Hockey gets Rio boost
The Indian Olympic Association (IOA) is perhaps yet to come to terms with the disorder that prevails in many a discipline, even as Rio Olympics are round the corner, but at least a whiff of fresh air is emanating from the national sport and in the nick of time.
The Indian Olympic Association (IOA) is perhaps yet to come to terms with the disorder that prevails in many a discipline, even as Rio Olympics are round the corner, but at least a whiff of fresh air is emanating from the national sport and in the nick of time. If anything, the manner the boys made history at London a couple of days back, overly reinforces the fact that one can derive positives if the authorities dare to take risks.
That is precisely where one should laud Hockey India’s gamble of fielding a young team for a coveted event like the Champions Trophy, where India’s performances till date have been nothing to rave about.

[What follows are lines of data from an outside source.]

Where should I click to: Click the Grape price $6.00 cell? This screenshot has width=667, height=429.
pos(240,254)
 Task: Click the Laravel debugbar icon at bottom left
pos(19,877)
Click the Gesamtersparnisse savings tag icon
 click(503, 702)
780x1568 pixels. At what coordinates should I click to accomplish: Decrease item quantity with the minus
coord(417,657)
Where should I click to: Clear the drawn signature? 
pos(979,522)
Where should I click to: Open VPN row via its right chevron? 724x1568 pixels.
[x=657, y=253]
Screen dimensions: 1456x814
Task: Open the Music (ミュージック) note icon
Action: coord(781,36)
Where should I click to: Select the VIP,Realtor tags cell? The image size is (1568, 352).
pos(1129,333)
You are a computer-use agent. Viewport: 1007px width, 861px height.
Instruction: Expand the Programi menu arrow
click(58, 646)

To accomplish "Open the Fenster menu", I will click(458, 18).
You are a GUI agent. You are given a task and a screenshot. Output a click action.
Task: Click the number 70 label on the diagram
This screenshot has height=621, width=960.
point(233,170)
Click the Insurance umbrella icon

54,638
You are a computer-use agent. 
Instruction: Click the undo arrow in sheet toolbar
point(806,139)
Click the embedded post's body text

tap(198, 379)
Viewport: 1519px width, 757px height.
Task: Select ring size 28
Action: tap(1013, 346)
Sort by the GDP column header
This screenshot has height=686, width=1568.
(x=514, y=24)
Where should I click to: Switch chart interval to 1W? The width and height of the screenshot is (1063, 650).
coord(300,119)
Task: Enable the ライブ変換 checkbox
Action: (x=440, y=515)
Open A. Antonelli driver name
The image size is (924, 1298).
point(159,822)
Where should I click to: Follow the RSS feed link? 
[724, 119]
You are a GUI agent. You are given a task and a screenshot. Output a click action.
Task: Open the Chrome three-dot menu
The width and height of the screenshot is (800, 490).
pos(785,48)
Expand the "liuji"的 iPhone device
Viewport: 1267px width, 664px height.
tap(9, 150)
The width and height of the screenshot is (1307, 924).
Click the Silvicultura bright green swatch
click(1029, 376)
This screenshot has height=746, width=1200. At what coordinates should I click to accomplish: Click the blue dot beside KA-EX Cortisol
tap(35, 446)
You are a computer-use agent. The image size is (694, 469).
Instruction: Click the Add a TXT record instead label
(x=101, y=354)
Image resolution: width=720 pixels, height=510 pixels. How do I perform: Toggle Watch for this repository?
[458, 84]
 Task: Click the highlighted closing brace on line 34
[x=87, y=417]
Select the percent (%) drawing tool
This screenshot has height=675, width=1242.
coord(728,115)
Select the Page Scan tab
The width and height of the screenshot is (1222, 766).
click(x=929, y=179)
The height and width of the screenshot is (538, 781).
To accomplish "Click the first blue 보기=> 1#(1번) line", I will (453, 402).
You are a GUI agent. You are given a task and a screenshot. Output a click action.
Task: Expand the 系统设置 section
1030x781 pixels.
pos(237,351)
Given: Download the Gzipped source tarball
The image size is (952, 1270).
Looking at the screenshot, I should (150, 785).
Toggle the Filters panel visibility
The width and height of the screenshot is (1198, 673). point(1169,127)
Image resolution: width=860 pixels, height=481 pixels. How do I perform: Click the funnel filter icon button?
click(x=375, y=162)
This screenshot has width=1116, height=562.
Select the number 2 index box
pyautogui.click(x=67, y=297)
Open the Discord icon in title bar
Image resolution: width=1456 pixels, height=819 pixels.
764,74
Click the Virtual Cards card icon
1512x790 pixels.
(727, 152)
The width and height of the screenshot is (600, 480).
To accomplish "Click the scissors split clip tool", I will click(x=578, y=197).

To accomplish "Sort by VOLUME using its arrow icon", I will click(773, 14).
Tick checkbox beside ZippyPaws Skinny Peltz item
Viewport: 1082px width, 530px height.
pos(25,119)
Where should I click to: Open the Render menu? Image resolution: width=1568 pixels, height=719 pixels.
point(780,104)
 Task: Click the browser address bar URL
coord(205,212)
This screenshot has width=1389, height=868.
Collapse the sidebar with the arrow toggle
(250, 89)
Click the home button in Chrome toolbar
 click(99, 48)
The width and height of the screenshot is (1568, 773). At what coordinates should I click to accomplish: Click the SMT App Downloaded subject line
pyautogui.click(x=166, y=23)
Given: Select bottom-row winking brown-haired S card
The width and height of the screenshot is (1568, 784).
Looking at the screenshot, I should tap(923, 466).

The silver lining to the bronze of three decades old signals the dawn of a new era for the men’s squad. That also serves as the perfect starting point to the last leg of preparation for the ensuing big one at Rio.
That India managed to win silver losing to the formidable Australians with all their guns blazing despite ‘resting’ two of its proven seasoned-campaigners, captain Sardar Singh and drag-flicker Rupinder Pal Singh, is perhaps the biggest possible gain from the latest outing. As team coach Roelant Oltmans pointed out, ‘we won confidence on our way to Rio.’
The solid bench strength is a tribute to the years of toil that have been put in to bring the country to a level that almost seems a throwback to the late seventies when India’s stick-wizardry was the most feared one in the world of hockey. Credit should go to stand-in skipper PR Sreejesh, whose magnificent goal-keeping abilities have saved the country from many possible ignominious defeats.
There is no denying that he has been the country’s Most Valuable Player for several years now. Suddenly, it seems like the team is spoilt for choice considering that youngsters like SV Sunil, Harmanpreet Singh, Manpreet Singh and Mandeep Singh have risen to the task so admirably that the absence of the seniors was hardly felt anytime during the 2016 FIH Champions Trophy.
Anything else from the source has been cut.